Recipe from: 2/19/1998 12:00:00 AM
Ingredients 25
Servings 4
Time

Ingredients

  • TROPICAL FRUIT CHUTNEY
  • 1
    pawpaw, skinned and pips removed
  • 1
    ripe mango, skinned and stoned, or 425 g canned mango slices in light syrup
  • 1
    small chilli, finely chopped
  • 45
    ml
    brown sugar
  • 15
    ml
    grated fresh ginger
  • 30
    ml
    water
  • 30
    ml
    fresh coriander (danhia)
  • salt
  • 1
    whole chicken or 1,2 kg chicken pieces
  • 30
    ml
    oil
  • 2
    red or yellow peppers, seeded and cut into strips
  • 1
    small chilli, finely chopped
  • 1
    large onion, sliced
  • 125
    g
    fresh button mushrooms
  • 30
    ml
    soy sauce
  • 15
    ml
    brown sugar
  • salt and freshly ground black pepper
  • YELLOW RICE
  • 15
    ml
    butter
  • 300
    ml
    jasmine rice
  • 1
    small onion, finely chopped
  • 1
    vegetable stock cube
  • 600
    ml
    hot water
  • 2
    ml
    turmeric
 

Method

 
Dice the pawpaw and mango. (If using canned mango slices, drain and rinse the slices well.) Boil the chilli, sugar, ginger and water for about 3-4 minutes.
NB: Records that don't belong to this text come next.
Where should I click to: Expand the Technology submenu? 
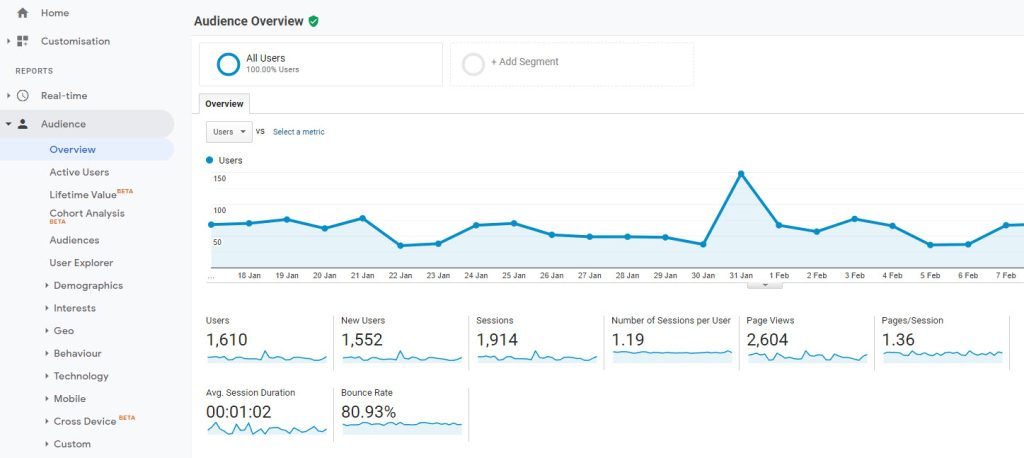[x=47, y=376]
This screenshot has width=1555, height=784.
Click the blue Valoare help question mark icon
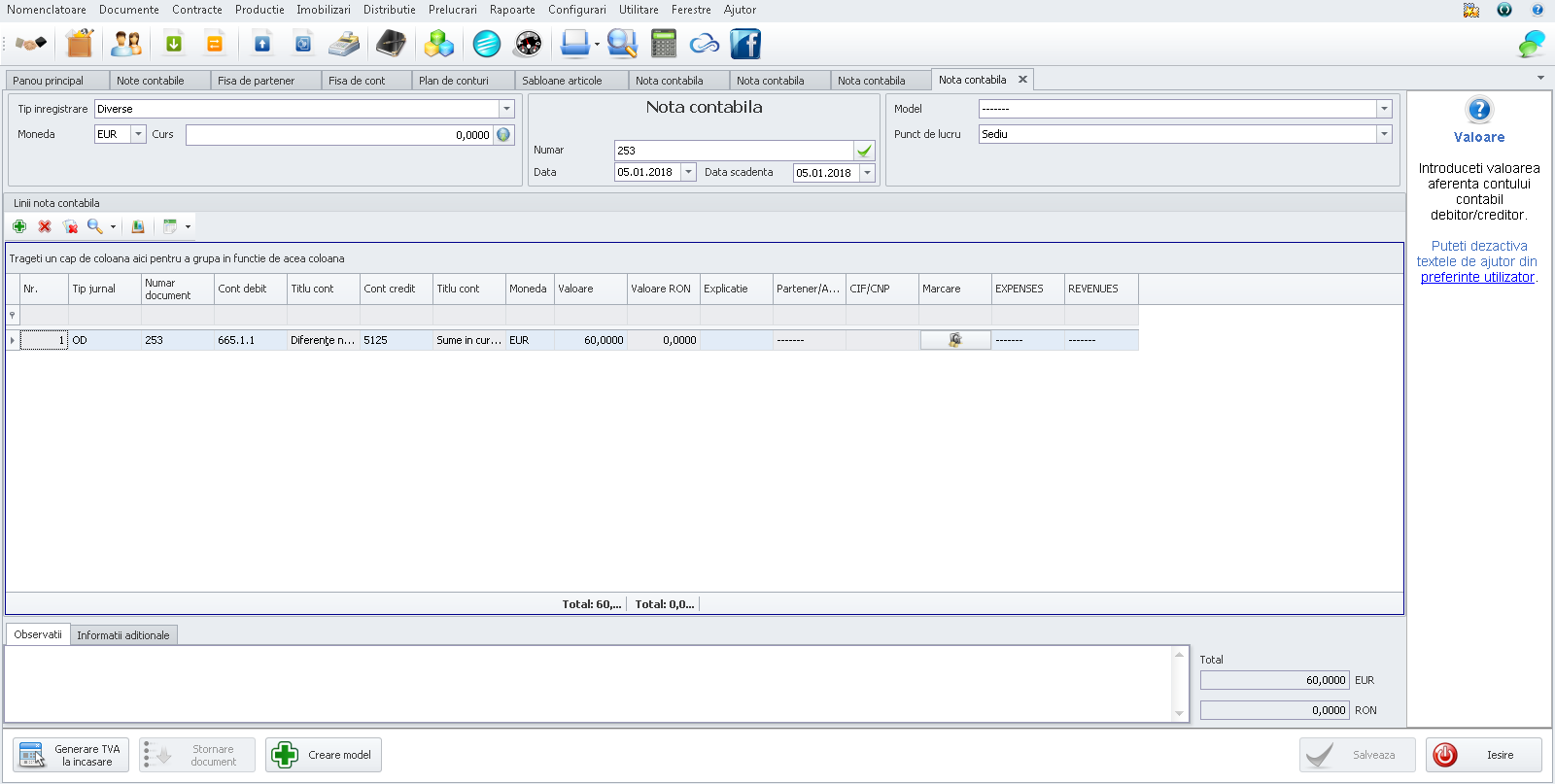click(1479, 110)
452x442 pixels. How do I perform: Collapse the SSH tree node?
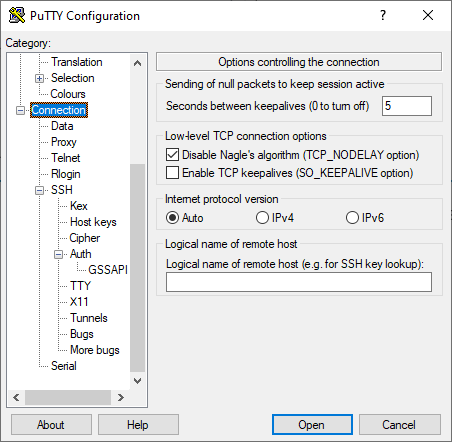[x=39, y=190]
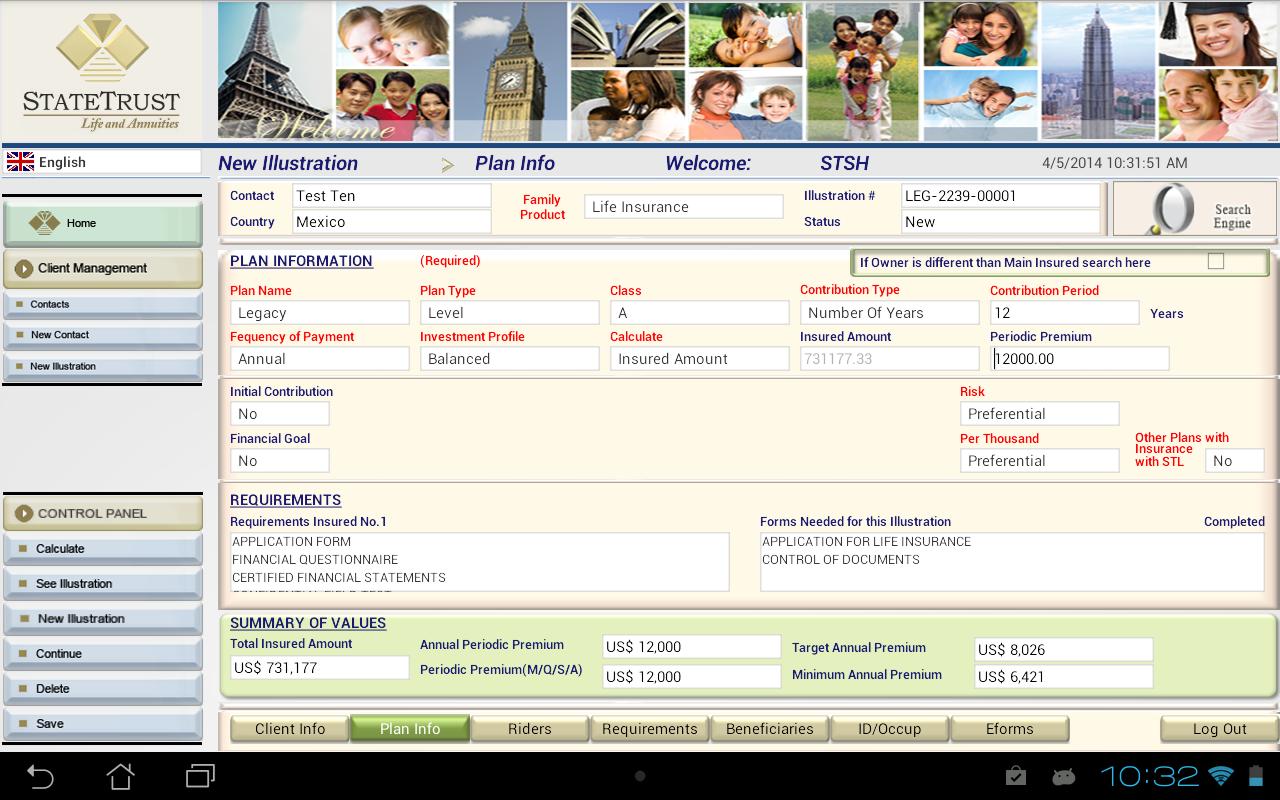Image resolution: width=1280 pixels, height=800 pixels.
Task: Open the Risk selector showing Preferential
Action: click(1039, 413)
Add the pawpaw and mango. Remove from the heat. Chop the coriander leaves coarsely and mix with the fruit. Season with a little salt and leave while preparing the chicken. If using a whole chicken, cut into pieces. Heat the oil in a wok or large pan and brown the chicken in the oil. Remove the chicken from the wok and stir-fry the vegetables. Return the chicken pieces to the wok and reduce the heat slightly. Cover and heat until the chicken is tender and done. Season with soy sauce, sugar, salt and pepper and serve with chutney and yellow rice. YELLOW RICE Melt the butter in a fairly large saucepan and add the rice. Stir-fry lightly. Add the onion and stir-fry until glossy. Add the stock cube to the hot water and add to the rice along with the turmeric. Bring to the boil then reduce the heat. Cover and simmer slowly for 15-20 minutes or until just tender. Serves 4.